**What you will do**
An acceptable answer contains every record below, unchanged, and no pictures.

**Provided data**
╔══

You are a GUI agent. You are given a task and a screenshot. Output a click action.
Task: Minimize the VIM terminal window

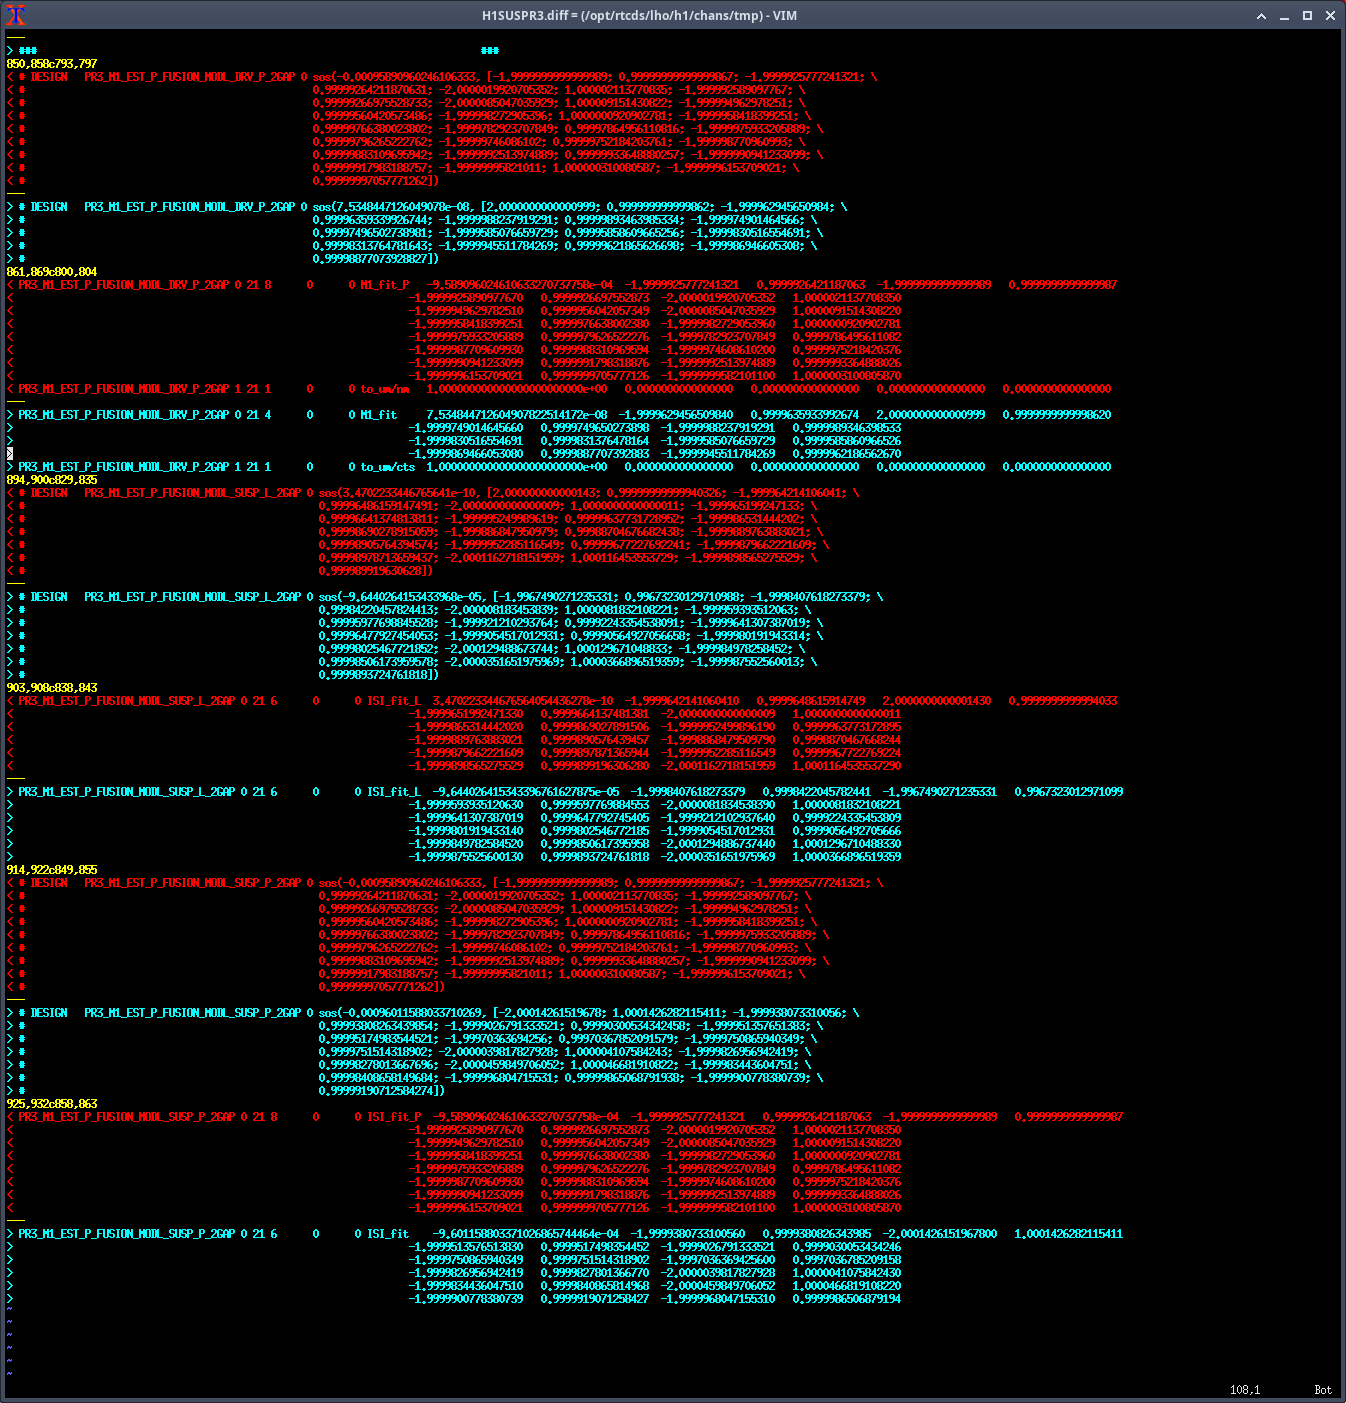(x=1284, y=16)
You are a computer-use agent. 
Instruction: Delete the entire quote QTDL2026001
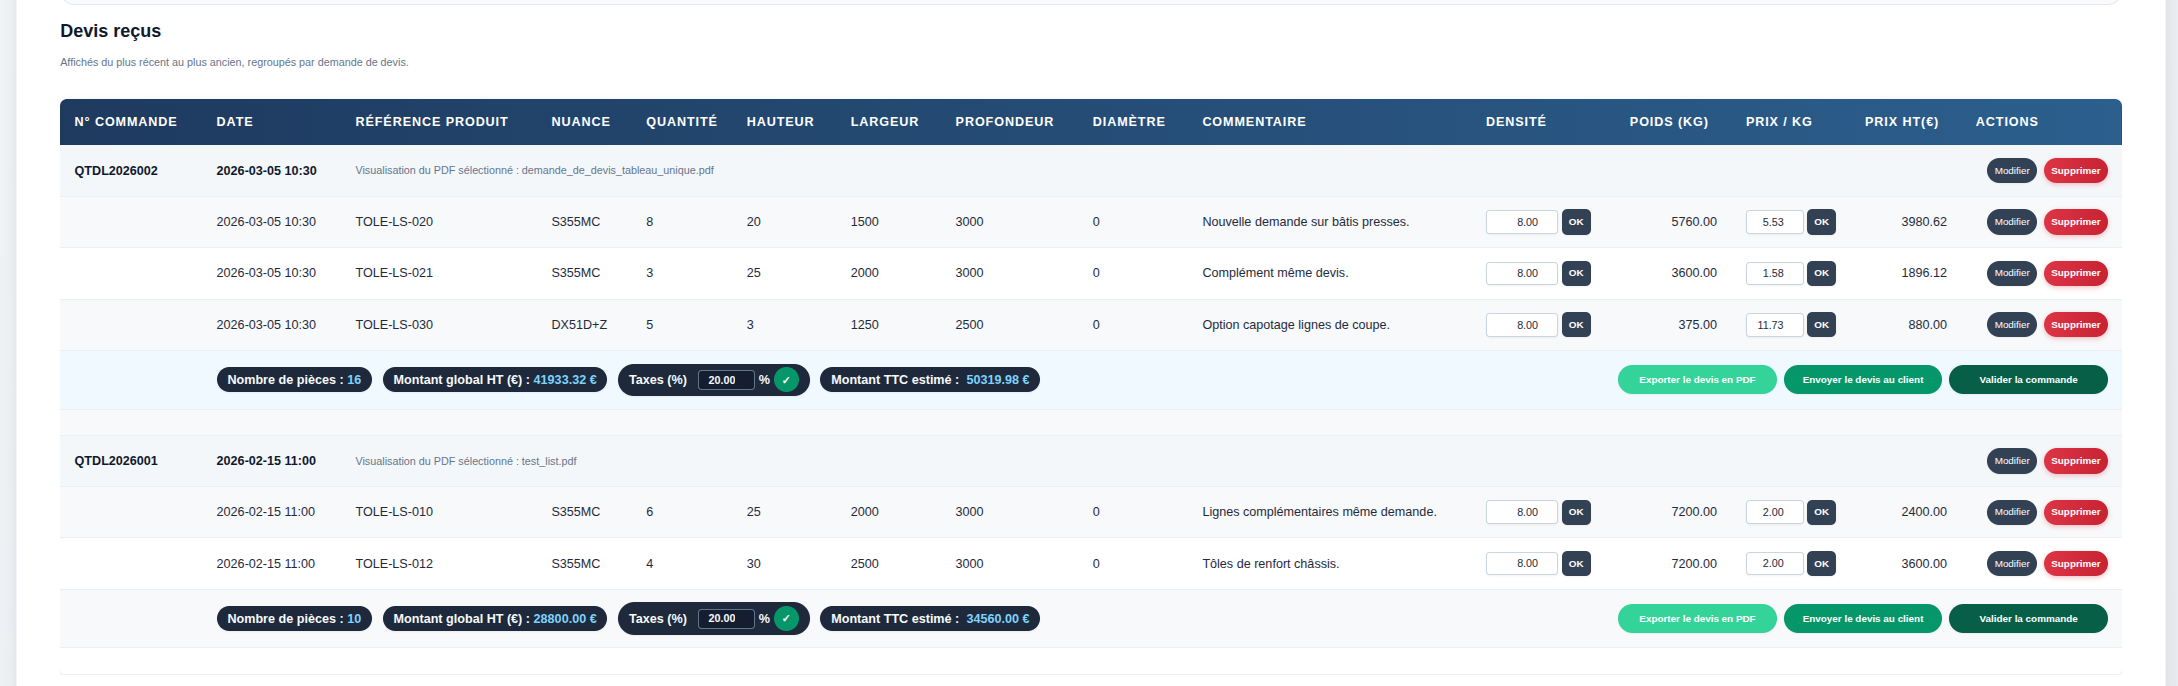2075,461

╚══

**Written response**
You are a GUI agent. You are given a task and a screenshot. Output a click action.
Task: Minimize the VIM terminal window

(x=1284, y=16)
You are a computer-use agent. 
Instruction: Delete the entire quote QTDL2026001
2075,461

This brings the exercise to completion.